Hem risk, hem fırsat…

Levent AKBAY
Levent AKBAY AÇI KARŞI AÇI [email protected]

Haziran ayında cari fazla genel bir sevinç yarattı. Ödemeler dengesi krizinden uzaklaşıldığı şeklindeki yorumlar da memnuniyeti besledi.

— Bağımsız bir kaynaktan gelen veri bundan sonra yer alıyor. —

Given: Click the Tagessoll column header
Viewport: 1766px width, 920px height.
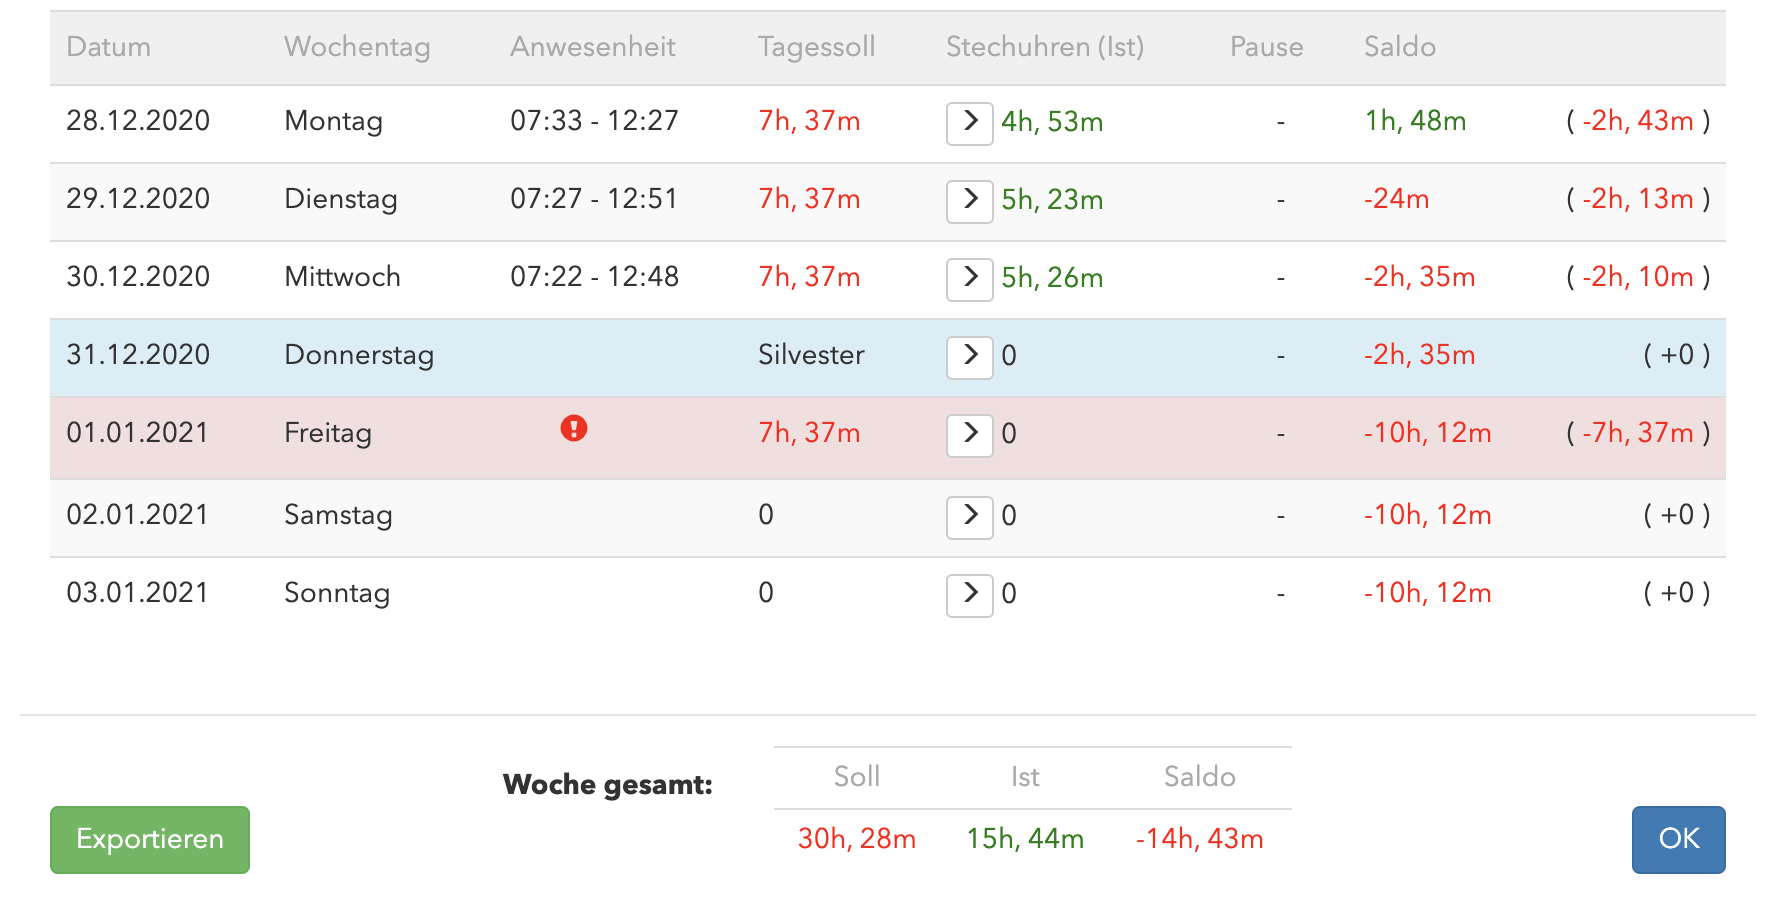Looking at the screenshot, I should (x=816, y=47).
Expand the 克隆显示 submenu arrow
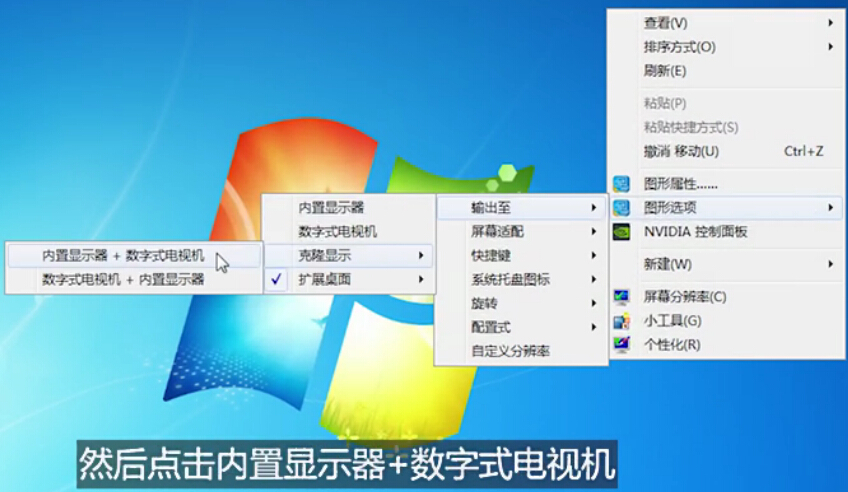This screenshot has width=848, height=492. (421, 256)
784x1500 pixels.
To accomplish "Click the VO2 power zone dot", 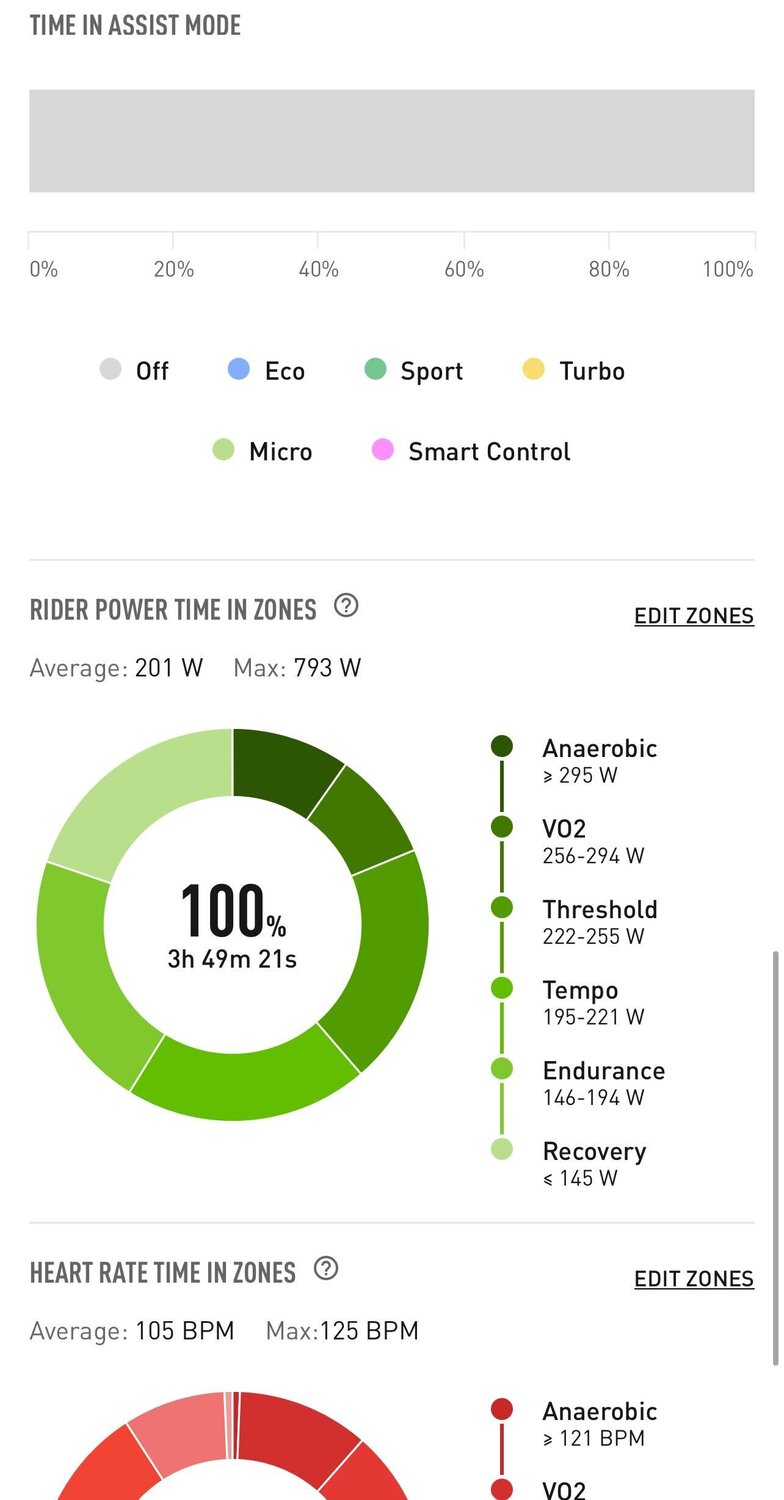I will pos(502,827).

TL henüz bir tasarruf aracına dönüşmüş olmasa da, dolarizasyon henüz hız kesmiş olmasa da yaz aylarında döviz biriktirebilir hale geldik.

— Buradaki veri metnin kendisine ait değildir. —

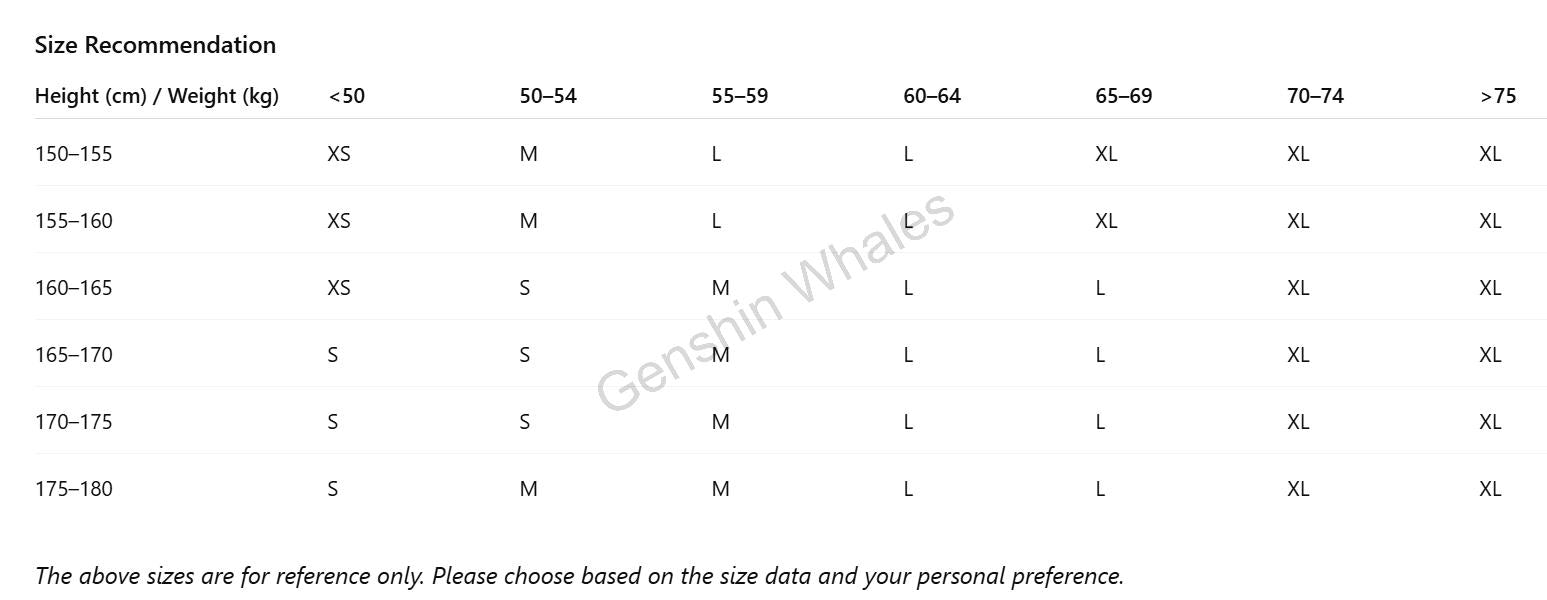Viewport: 1547px width, 600px height.
Task: Select the 50–54 weight column header
Action: click(548, 96)
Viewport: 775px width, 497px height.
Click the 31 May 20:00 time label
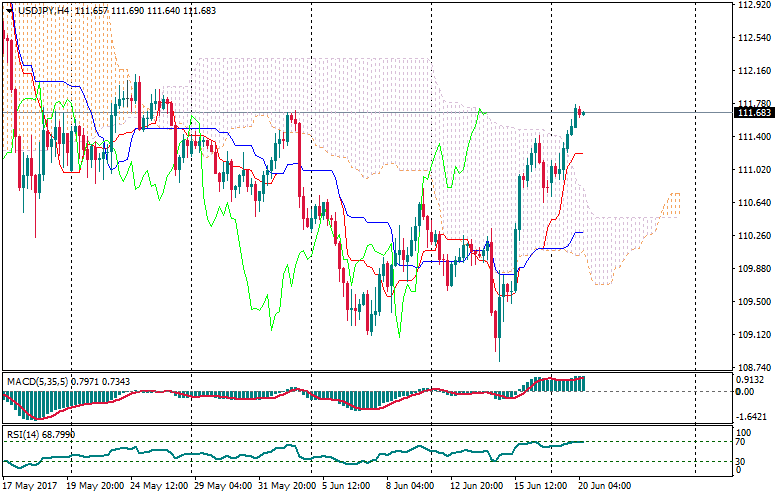[287, 486]
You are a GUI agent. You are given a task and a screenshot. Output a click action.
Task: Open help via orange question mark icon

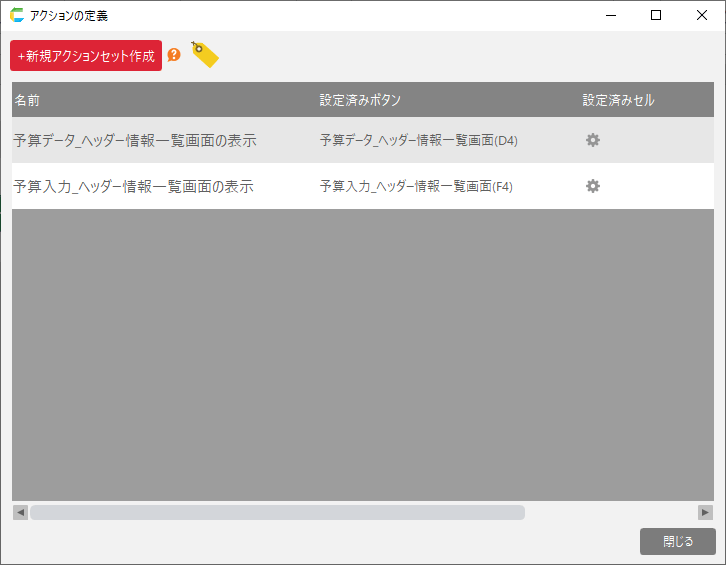[174, 55]
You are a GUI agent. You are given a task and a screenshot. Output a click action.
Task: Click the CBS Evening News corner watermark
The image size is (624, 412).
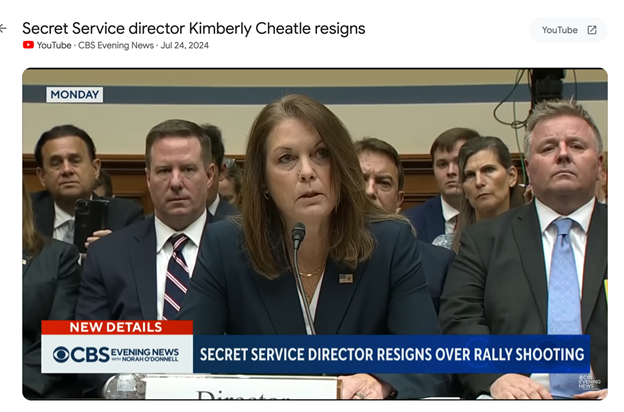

Enerji fiyatlarında düşüş, altın ithalatındaki yavaşlama, ithalatı teşvik etmeyecek kredi politikası da bu sürecin destekleyici unsurları arasında yer aldı.

Ticaret Bakanı Ömer Bolat cari dengedeki iyileşmeyi sürdürmek için başta mal ve hizmet ihracatını artırmak üzere kararlılıkla çalışılacağını açıklayarak “Ekonomimiz deki önemli bir yapısal dönüşüm alanı olarak cari işlemler hesabındaki kalıcı iyileşme, makro-finansal istikrarı kuvvetlendirerek inovasyon odaklı yatırım ve üretim, ihracat, istihdam önceliklerimiz kapsamında sürdürülebilir refah artışı için önemli bir kazanım olacaktır." dedi.

Cari işlemler hesabında kalıcı iyileşmenin geçici olmamasını sağlamak kuşkusuz önemli. Ancak dış ticaret rakamlarını incelediğinizde ihracat artışının kolayca gerçekleşmediği de ortada. Tersine uzun yıllardır dış ticarette açık verildiği, istisnasız her yıl ithalatın ihracattan fazla olduğu görülüyor. Uzun dönemli rakamlar bu gelişmeyi daha net gösteriyor.

Örneğin 2010 yılında 113,8 milyar dolar olan yıllık ihracatı 2022’de 254,1 milyar dolara çıkarmışız. Buna karşın 2010’da 185.5 milyar dolar olan ithalatı ise 2022’de 363,7 milyar dolara çıkarmışız. Bu ürede ihracatta sağladığımız artış 140,3 milyar dolar, ithalatta yaşanan artış ise 178,2 milyar dolar. İthalat ihracattan 37,8 milyar dolar fazla daha artmış.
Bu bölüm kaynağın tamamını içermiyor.